- EXERCISE PROMPT -
Find the line that contains "Instruction: Click the Book A Meet button"; then retype it and each line after it, exactly, through the final line of the data below.

Collected data:

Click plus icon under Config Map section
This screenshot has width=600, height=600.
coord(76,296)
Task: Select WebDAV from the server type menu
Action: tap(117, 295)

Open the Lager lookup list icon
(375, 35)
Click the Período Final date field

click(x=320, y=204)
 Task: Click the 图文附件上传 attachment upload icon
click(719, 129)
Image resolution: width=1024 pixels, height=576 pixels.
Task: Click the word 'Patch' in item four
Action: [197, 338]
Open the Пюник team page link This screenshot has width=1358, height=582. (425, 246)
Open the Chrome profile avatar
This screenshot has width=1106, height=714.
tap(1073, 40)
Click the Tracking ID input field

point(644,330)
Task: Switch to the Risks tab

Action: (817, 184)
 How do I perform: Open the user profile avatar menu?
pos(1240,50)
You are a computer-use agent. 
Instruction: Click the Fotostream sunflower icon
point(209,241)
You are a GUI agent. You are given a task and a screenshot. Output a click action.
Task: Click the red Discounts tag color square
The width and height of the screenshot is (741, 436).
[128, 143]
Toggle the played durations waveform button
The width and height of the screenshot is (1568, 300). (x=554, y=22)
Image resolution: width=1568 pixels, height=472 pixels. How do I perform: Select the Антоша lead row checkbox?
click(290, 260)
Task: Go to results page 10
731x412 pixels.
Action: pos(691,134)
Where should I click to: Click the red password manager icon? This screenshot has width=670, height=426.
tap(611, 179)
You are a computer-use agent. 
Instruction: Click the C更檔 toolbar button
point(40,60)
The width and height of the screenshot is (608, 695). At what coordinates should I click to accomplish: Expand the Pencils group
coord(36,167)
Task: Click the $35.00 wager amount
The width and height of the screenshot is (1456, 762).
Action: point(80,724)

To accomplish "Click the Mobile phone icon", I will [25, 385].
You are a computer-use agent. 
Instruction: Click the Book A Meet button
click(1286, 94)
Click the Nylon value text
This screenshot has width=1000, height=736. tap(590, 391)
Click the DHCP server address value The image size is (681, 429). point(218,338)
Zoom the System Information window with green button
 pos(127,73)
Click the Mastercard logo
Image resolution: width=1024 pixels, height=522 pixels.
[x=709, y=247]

- RESPONSE TO THE EXERCISE -
Instruction: Click the Book A Meet button
click(1286, 94)
Click the Nylon value text
This screenshot has width=1000, height=736. tap(590, 391)
Click the DHCP server address value The image size is (681, 429). point(218,338)
Zoom the System Information window with green button
 pos(127,73)
Click the Mastercard logo
Image resolution: width=1024 pixels, height=522 pixels.
[x=709, y=247]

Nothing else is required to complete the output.